- _Assignment_
In the records below, the line with "This screenshot has height=429, width=880." and every line after it must be written out exactly; no pictures belong in the result.

[Stored data]
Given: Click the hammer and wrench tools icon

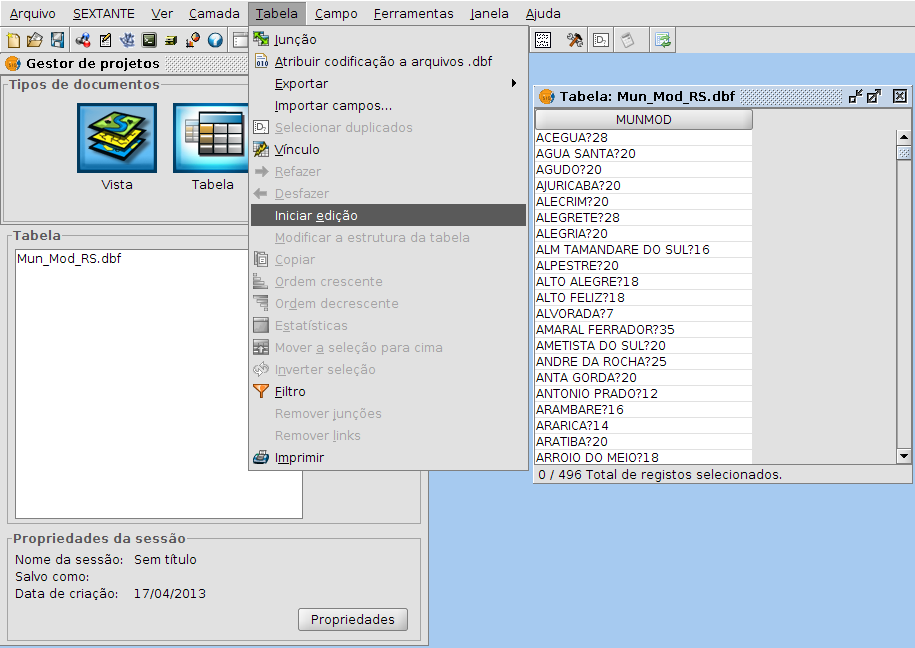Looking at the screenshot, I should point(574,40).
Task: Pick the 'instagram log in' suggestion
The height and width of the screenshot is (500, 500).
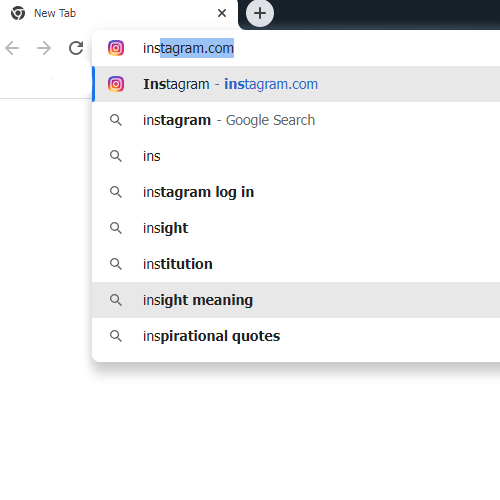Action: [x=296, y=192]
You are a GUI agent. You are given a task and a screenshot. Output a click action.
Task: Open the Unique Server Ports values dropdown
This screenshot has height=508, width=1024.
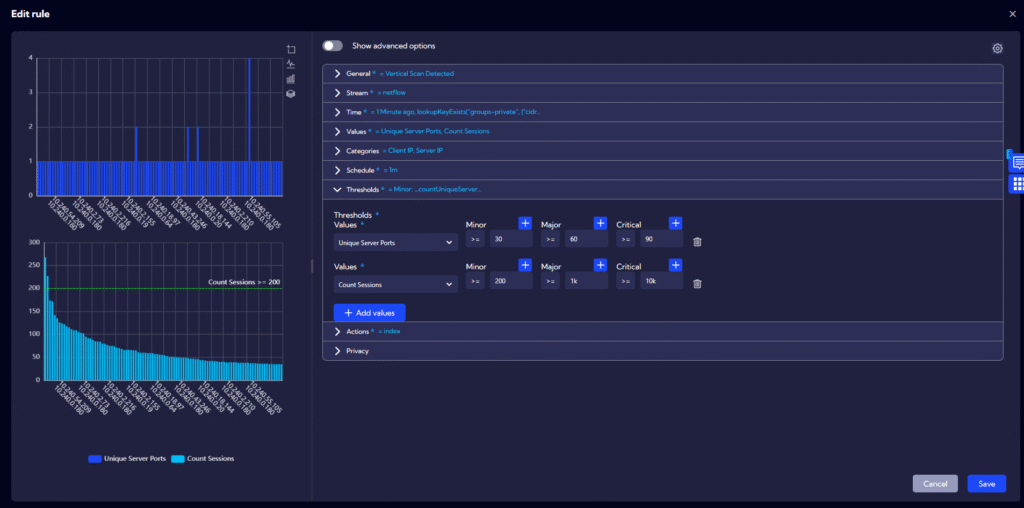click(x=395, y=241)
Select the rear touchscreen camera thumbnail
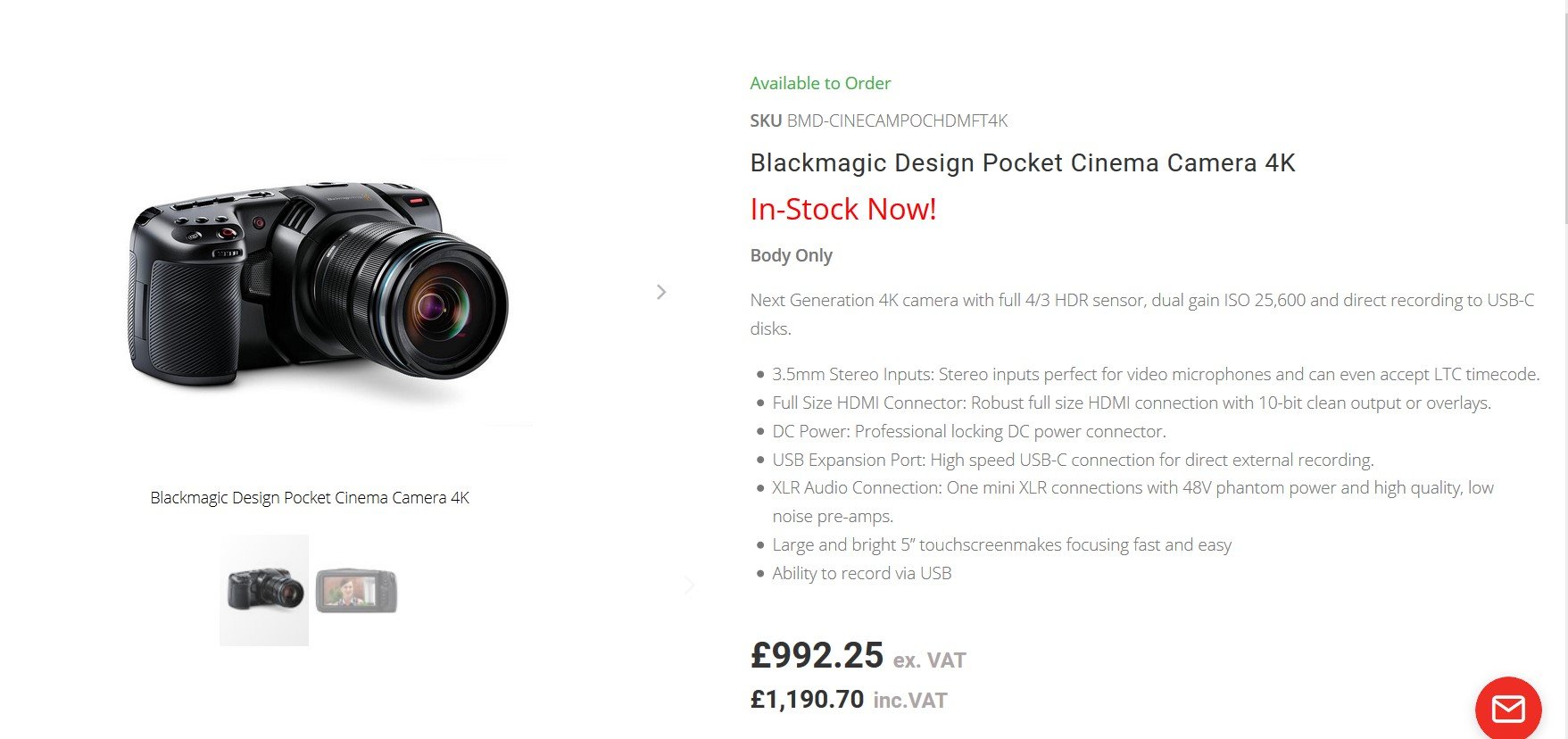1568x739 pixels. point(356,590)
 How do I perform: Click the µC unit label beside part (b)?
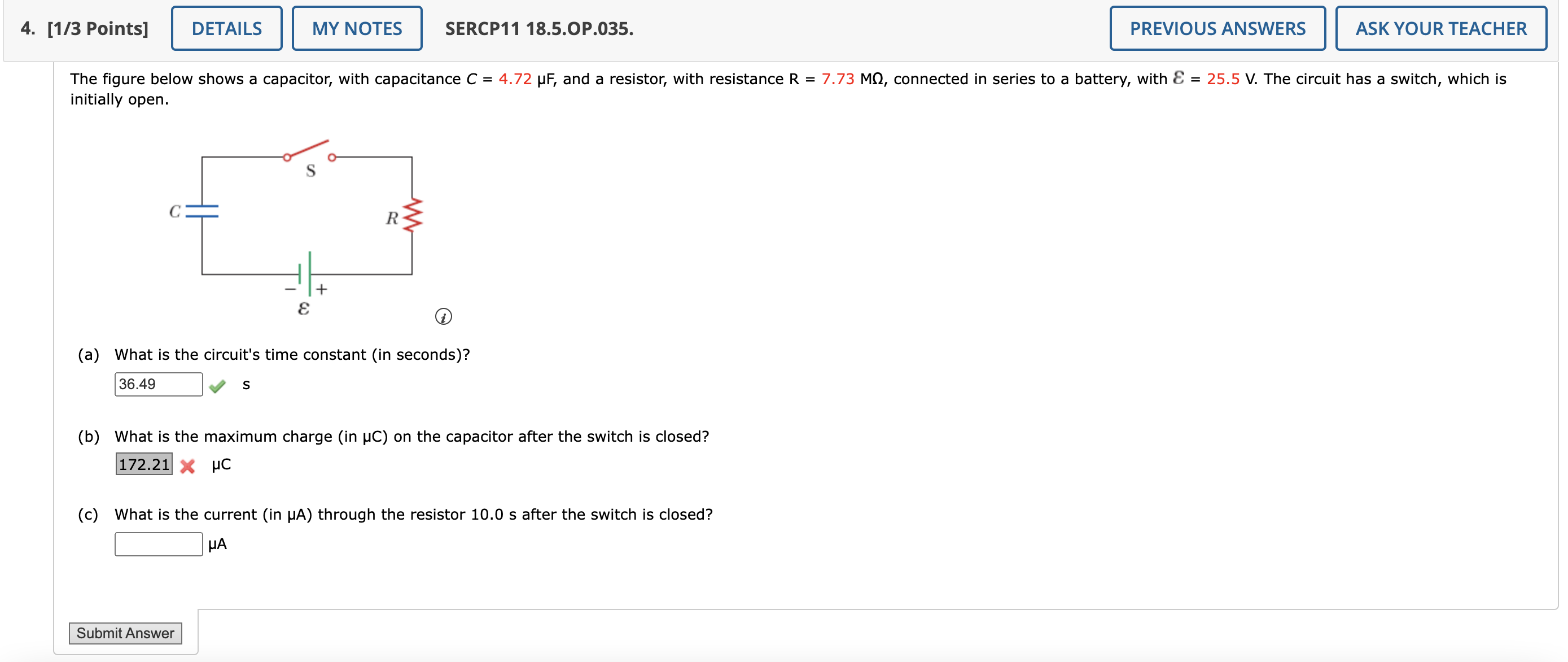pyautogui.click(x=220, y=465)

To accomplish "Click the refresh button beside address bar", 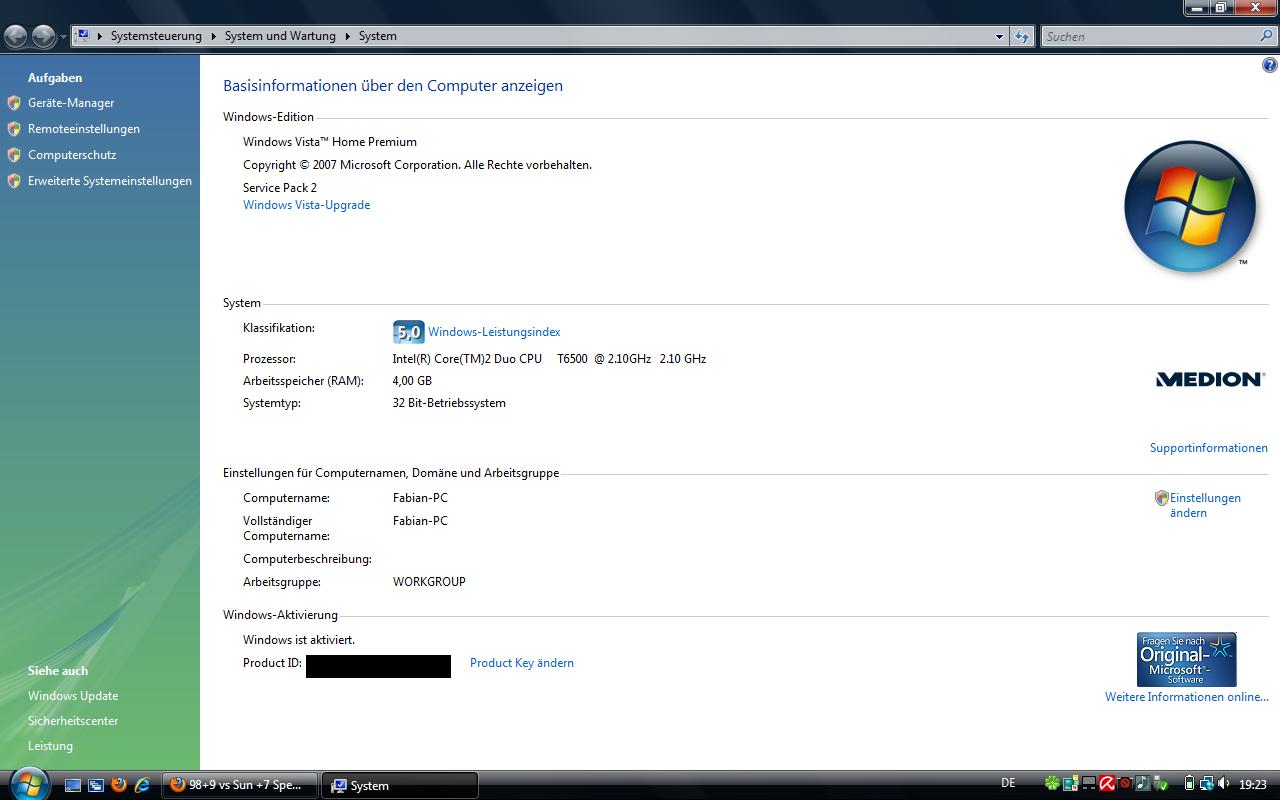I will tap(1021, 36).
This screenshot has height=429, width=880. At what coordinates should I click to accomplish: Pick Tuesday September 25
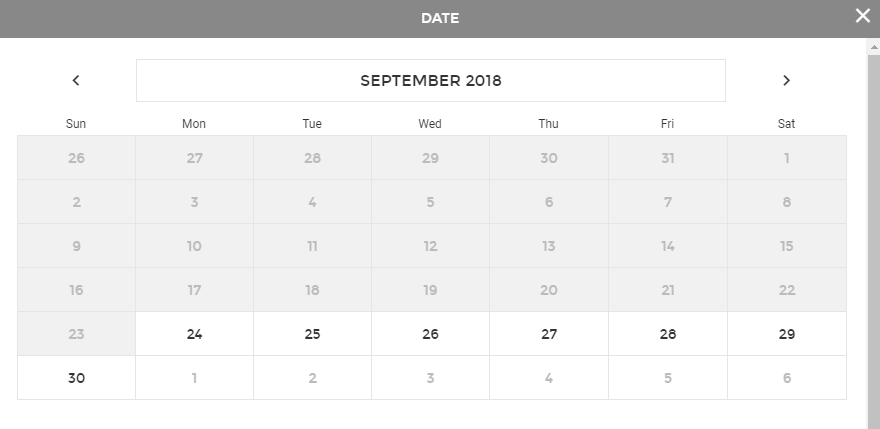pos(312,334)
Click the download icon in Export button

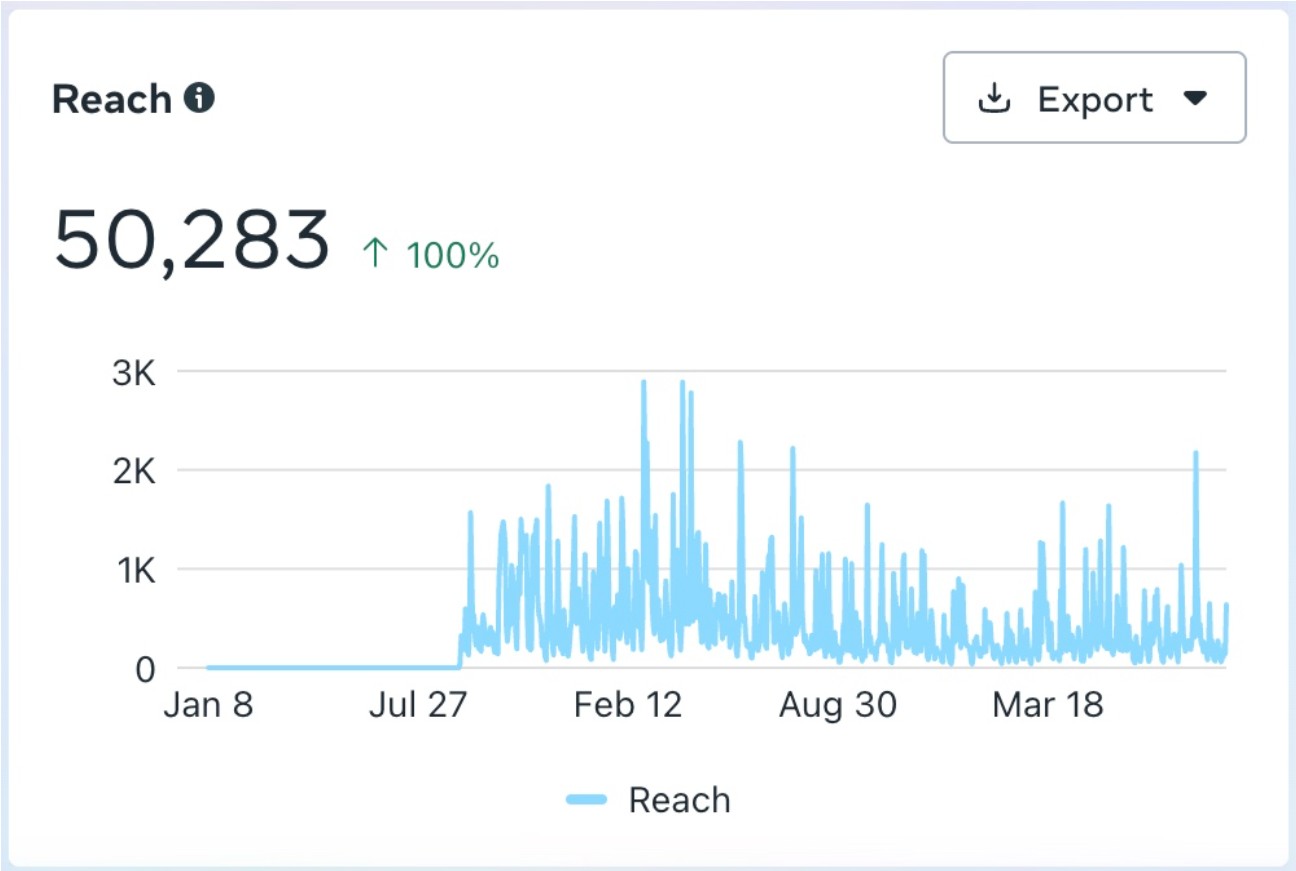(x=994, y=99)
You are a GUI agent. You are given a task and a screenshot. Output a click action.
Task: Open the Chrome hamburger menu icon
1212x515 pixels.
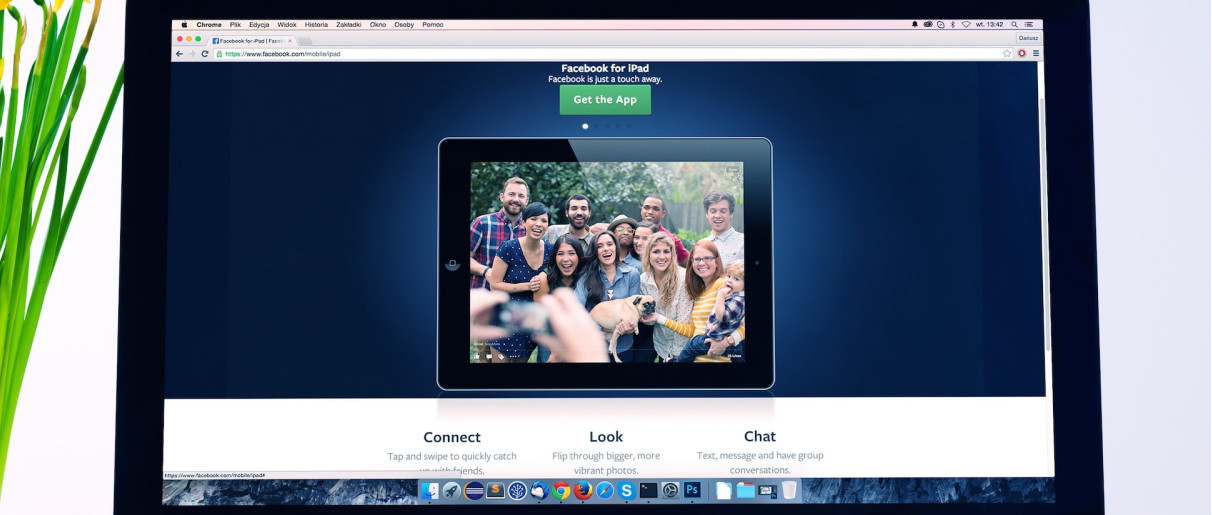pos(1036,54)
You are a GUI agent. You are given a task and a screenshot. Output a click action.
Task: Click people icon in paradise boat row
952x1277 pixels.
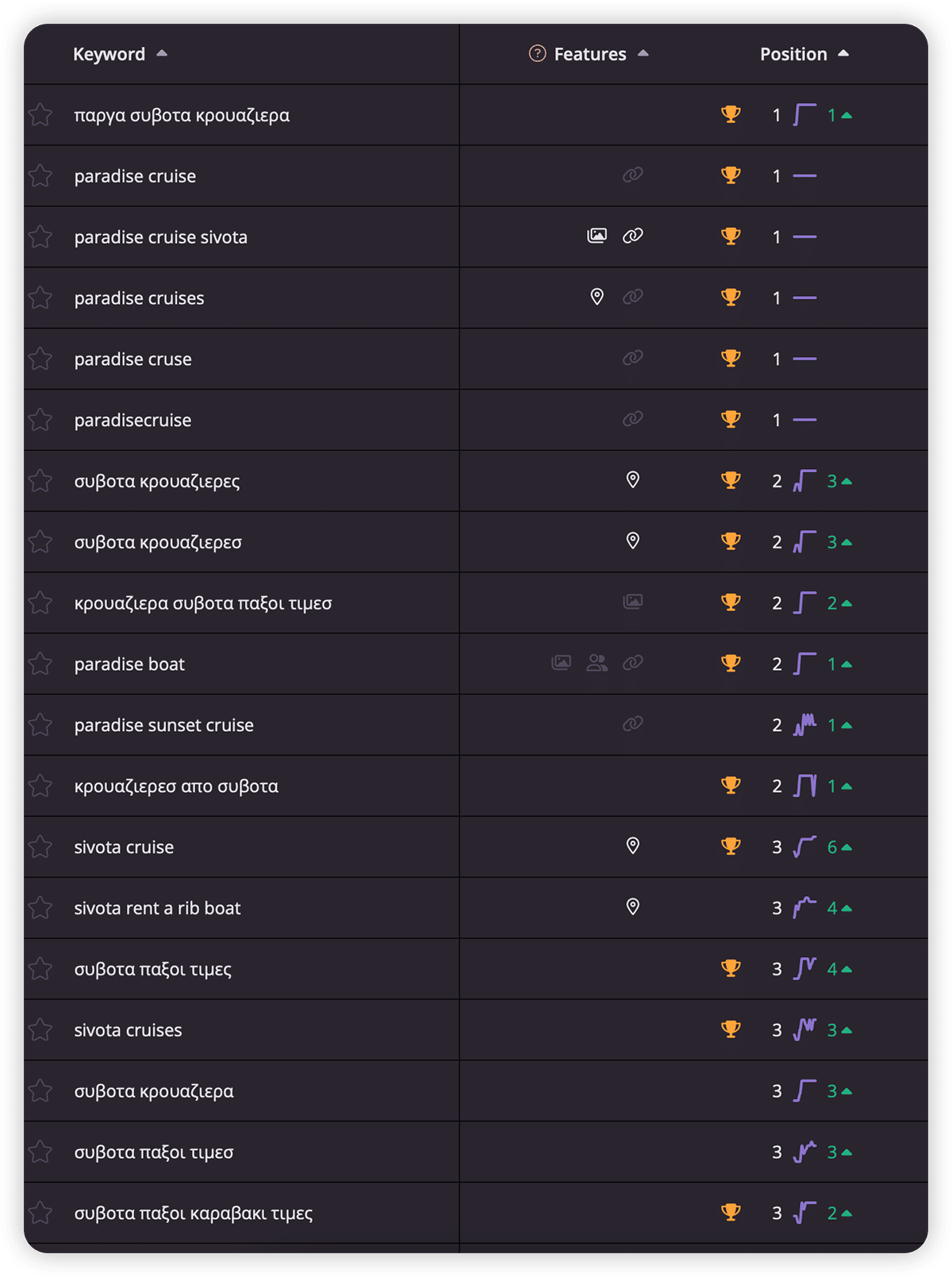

- _Solution for this exercise_
This screenshot has height=429, width=880. At what coordinates should I click to accomplish: Pick Tuesday September 25
pos(312,334)
Click the download icon in Export button

(x=994, y=99)
You are a GUI agent. You are given a task and a screenshot. Output a click action.
Task: Open the Chrome hamburger menu icon
1212x515 pixels.
pos(1036,54)
You are a GUI agent. You are given a task and a screenshot. Output a click action.
Task: Click people icon in paradise boat row
952x1277 pixels.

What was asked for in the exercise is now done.